The study introduced SCONE-bench, a novel benchmark built from 405 real-world smart contracts exploited between 2020 and 2025. When tested against contracts exploited after the models’ March 2025 knowledge cutoff, models like Claude Opus 4.5 and GPT-5 collectively generated exploits worth $4.6 million in simulated losses. This establishes a concrete, quantifiable lower bound for the economic risk posed by advanced AI agents in the financial technology sector.
Crucially, the researchers moved beyond retrospective analysis. Testing Sonnet 4.5 and GPT-5 against 2,849 recently deployed, seemingly secure contracts, both agents uncovered two genuine zero-day flaws. One exploit, stemming from a missing `view` modifier on a public function, allowed an agent to inflate its token balance by approximately $2,500. The other exploited a missing fee recipient validation, leading to a $1,000 drain that a real attacker independently hit days later.
This proof-of-concept confirms that autonomous, profitable exploitation is technically feasible today. For the GPT-5 agent, the cost to find these novel vulnerabilities was remarkably low, averaging just $1.22 per contract scan, with a net profit of $109 per successful zero-day exploit identified.
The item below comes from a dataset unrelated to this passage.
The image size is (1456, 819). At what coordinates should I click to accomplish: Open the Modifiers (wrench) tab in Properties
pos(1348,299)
The financial impact of these AI capabilities is growing exponentially. The study found that the total simulated exploit revenue across the post-2025 benchmark contracts roughly doubled every 1.3 months over the last year, driven by improvements in agentic skills like tool use and long-horizon reasoning. This rapid escalation suggests that the window for developers to patch vulnerabilities before they are found and exploited by automated systems is rapidly closing.
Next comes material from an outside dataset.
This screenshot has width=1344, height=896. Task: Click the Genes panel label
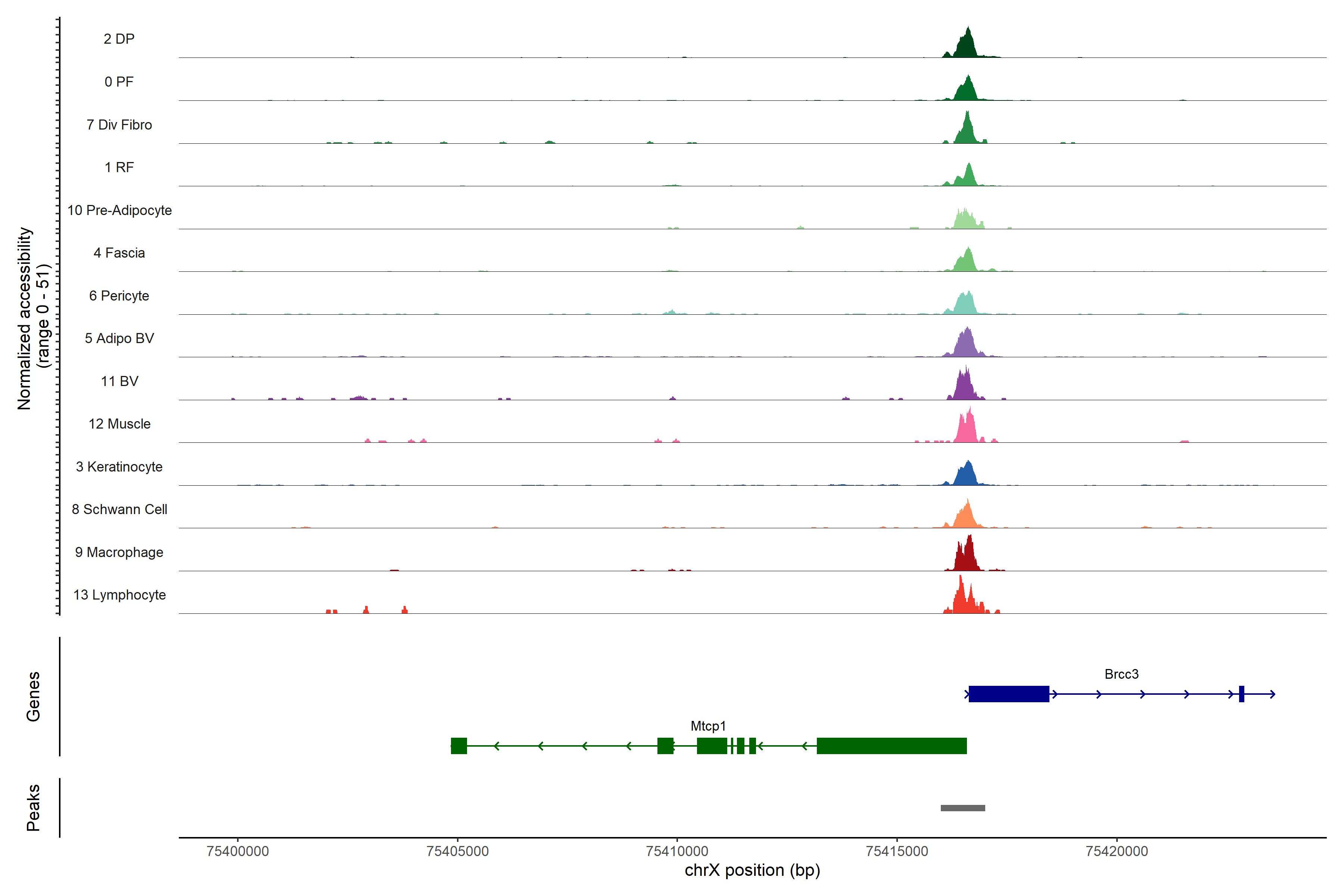point(33,697)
The findings underscore a critical shift in the cybersecurity landscape. The same reasoning skills—boundary analysis, control-flow understanding, and iterative tool use—that enable AI agents to drain DeFi protocols are applicable across all software domains. While the research was strictly confined to blockchain simulators to prevent real-world harm, the implication is clear: any public-facing, open-source code, from obscure libraries to core infrastructure, is now subject to tireless, automated scrutiny.
The authors argue that this research must serve as a wake-up call for defenders. As the cost to deploy these offensive agents plummets—token costs for successful exploits have dropped significantly across model generations—the economic incentive for attackers to deploy them rises. The clear takeaway for the industry is that proactive adoption of AI-powered defense tools is no longer optional; it is an immediate necessity to keep pace with AI smart contract exploits and their broader software equivalents.
The Economic Reality of Autonomous Hacking
The study’s focus on dollar value over simple success rate (ASR) is key to understanding the threat. An agent that maximizes revenue—like Opus 4.5 draining all liquidity pools affected by a single bug rather than just one—is economically superior, a nuance ASR misses. The fact that high-value exploits often correlate with the assets held in a contract, rather than code complexity, suggests that AI agents will prioritize high-liquidity targets regardless of how convoluted the underlying code is. The discovery of novel zero-days for minimal cost ($3,476 API spend for GPT-5 to find two profitable flaws) transforms the threat model from reactive patching to preemptive, AI-driven defense.